Of this 6.3 Million, 100,800 people became sick enough that they went to hospital to be tested for flu.  About 16% of these were confirmed positive for flu–or about 15,120 cases.  


Sadly, 300 of them died of the flu.  


300 deaths out of 15,120 confirmed cases is a death rate of 2%–But its 2% of those who were sick enough to seek testing, and confirmed by testing to have had the flu.


What are the chances that an unvaccinated Quebec Resident would have gotten the Flu that year?  Well, its 15,120/6,300,000, or about 0.24%


Let’s say there were twice as many flu cases in Quebec that year as people who tested positive.  Even if that is the case, the prevalence of flu in Quebec, in that non-pandemic year, was 30,240/6,300,000, or about 0.5%


So for the flu in Quebec in that non-pandemic year, we can estimate that:


0.5% had the flu.–Prevalence of one half percent.

0.25% had flu bad enough to go to hospital for testing.

2% of bad flu patients have died.

0.0005% of  non-vaccinated Quebec (that’s 2% of the 0.25%) died from bad flu.


How can we compare this to COVID?


The COVID statistics that pop up in a window on CNN every night list only the numbers of confirmed cases and the numbers of deaths.  Today, there are 7,856,321 cases, and 215,882 deaths.  There are about 330 Million US Residents.   Making this into percentages;


12.4%  have COVID– See below for how this prevalence was estimated.

2.4% have had COVID bad enough to go to hospital for testing (7.8M/330M)

2.8% of those with bad COVID have died (216K/7.856M).

0.0006% of the US Population died from bad COVID.


One unfortunate cruise ship can help us estimate the prevalence of COVID--


https://www.psychiatrictimes.com/view/covid-19-has-mortality-rate-declined


On this hapless cruise to Antarctica, there were 217 Passengers.

128 eventually tested positive for COVID

104 had no symptoms.

16 had only fever and mild symptoms.

4 had very severe symptoms but no intubation.

4 were intubated, and of these 4, one died.


Only 24 of the 128 patients had symptoms.  That’s about 19%.

Dividing the 7,856,321 known patients by 0.19 yields about 41 Million cases in the US.

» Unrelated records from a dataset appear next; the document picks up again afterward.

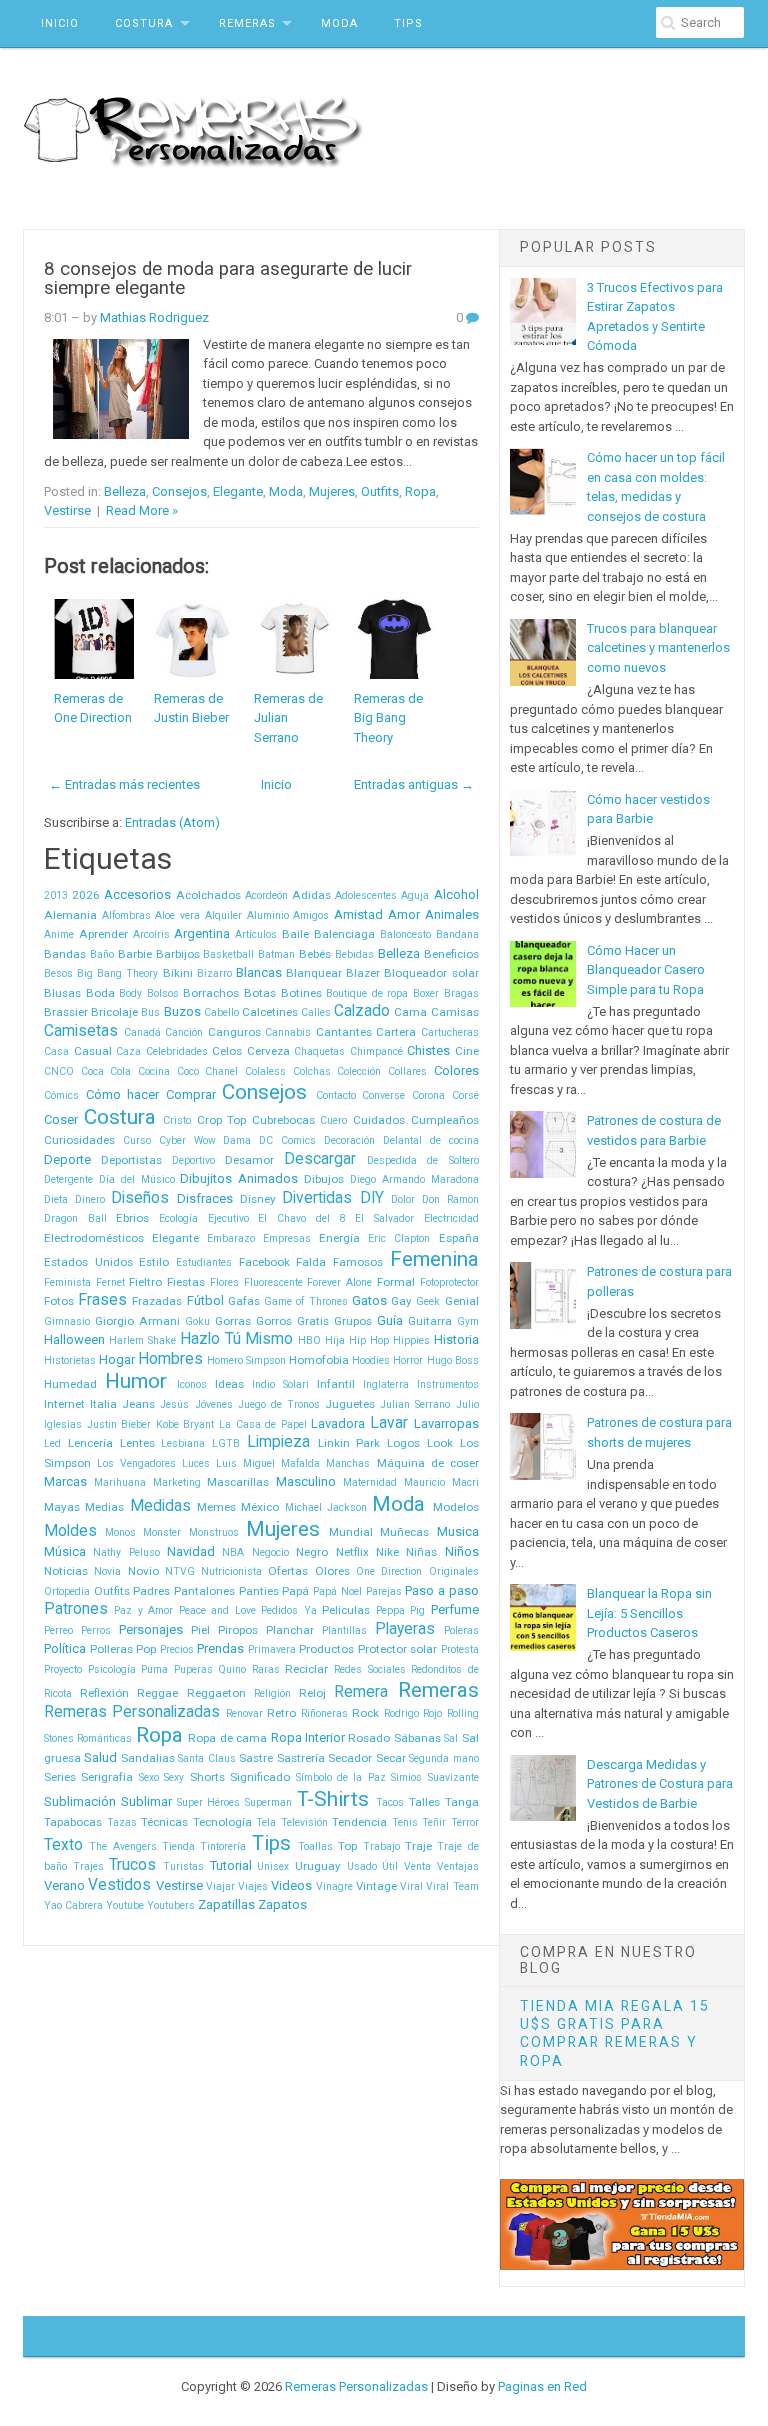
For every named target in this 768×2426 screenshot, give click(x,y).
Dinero (90, 1199)
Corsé (465, 1095)
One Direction (389, 1571)
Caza (128, 1051)
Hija (335, 1340)
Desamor (249, 1160)
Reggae (157, 1693)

41M/330 M gives us an estimated prevalence in the US of about 12.4%.


COVID vs. FLU


Comparing the estimated percentages above, 

COVID is already 25 X more prevalent than flu;

COVID is 10X more likely than Flu to make someone sick enough to go to hospital.

COVID is 1.4 X more likely to kill than Flu.

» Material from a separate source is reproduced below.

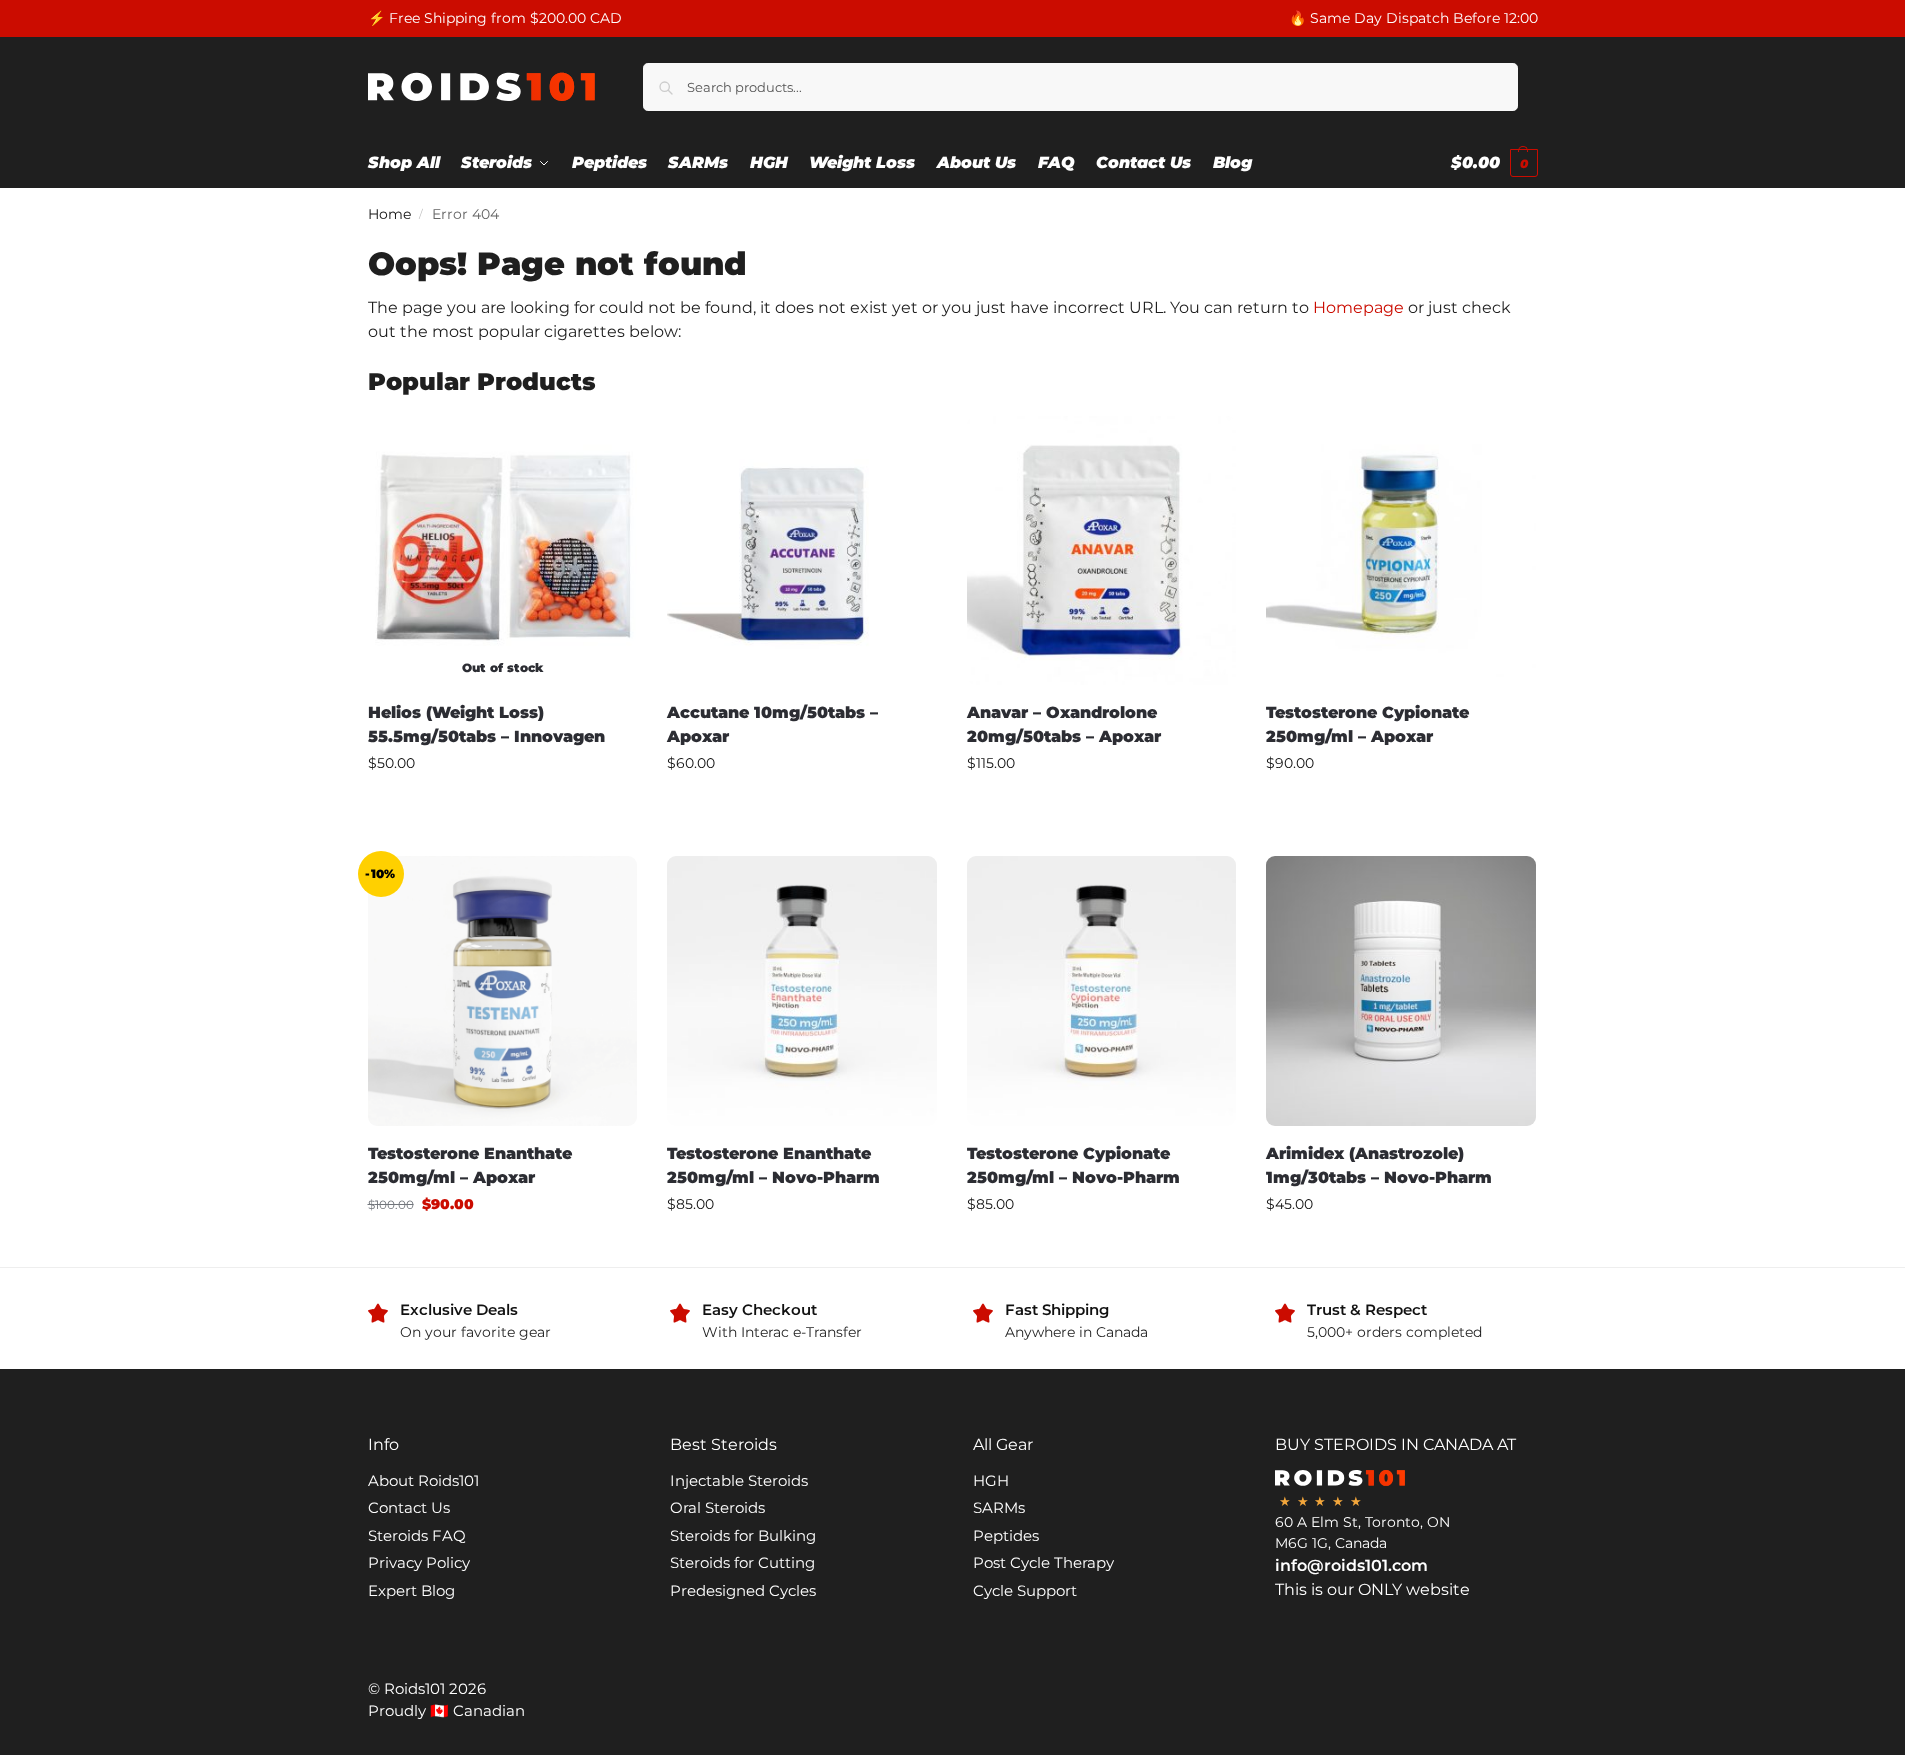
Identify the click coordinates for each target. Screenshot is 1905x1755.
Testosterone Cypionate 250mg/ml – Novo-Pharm (1073, 1165)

Looks pretty bad so far.  What else can the numbers tell us?


In the US, known COVID cases double every 4 months;


https://www.cnn.com/interactive/2020/health/coronavirus-us-maps-and-cases/


If we start with the estimated prevalence of 41M/330M, we can figure out how many months until COVID reaches full saturation;


Oct 2020     41M

Feb 2021     82M

Jun 2021`     164M

Oct 2021    328M


So it could be another year until the virus has gotten everywhere it can go in the US.

Of these 328 M cases, only 19%, or 62M, will be symptomatic.


When you see the case count on CNN at 62M, you know the US population is saturated.


When will the COVID Death Rate be the same as the Flu?


Infecting organisms tend to kill a smaller percentage of people over time, and this has been true for COVID, so far.


While watching the US statistics on COVID that come to CNN via Johns Hopkins University, I got into the habit of dividing the deaths by the total number of detected cases.  It was something like 5.5% in April 2020.  I remember early estimates of COVID lethality, some as high as 10 to 11% in the original Chinese city.  Putting that in a table, we can see that the COVID death rate among the very sick goes down by half about every 6 months:


11/2019 11%

04/2020 5.5%

10/2020 2.8%

(04/2021 1.4%)


So, sometime between now and April, the death rate for COVID in the very sick will match that of the Flu.–If this is a good model!


FINAL COMMENTS


So–It will be another year before COVID has spread as far as it can.  In 4 more months, it will be only as deadly as the flu.  Places that have avoided high amounts of COVID just need to stay isolated for about another 6 months.  If they do so, the virulence will be way down, and they will have missed the worst of the Pandemic.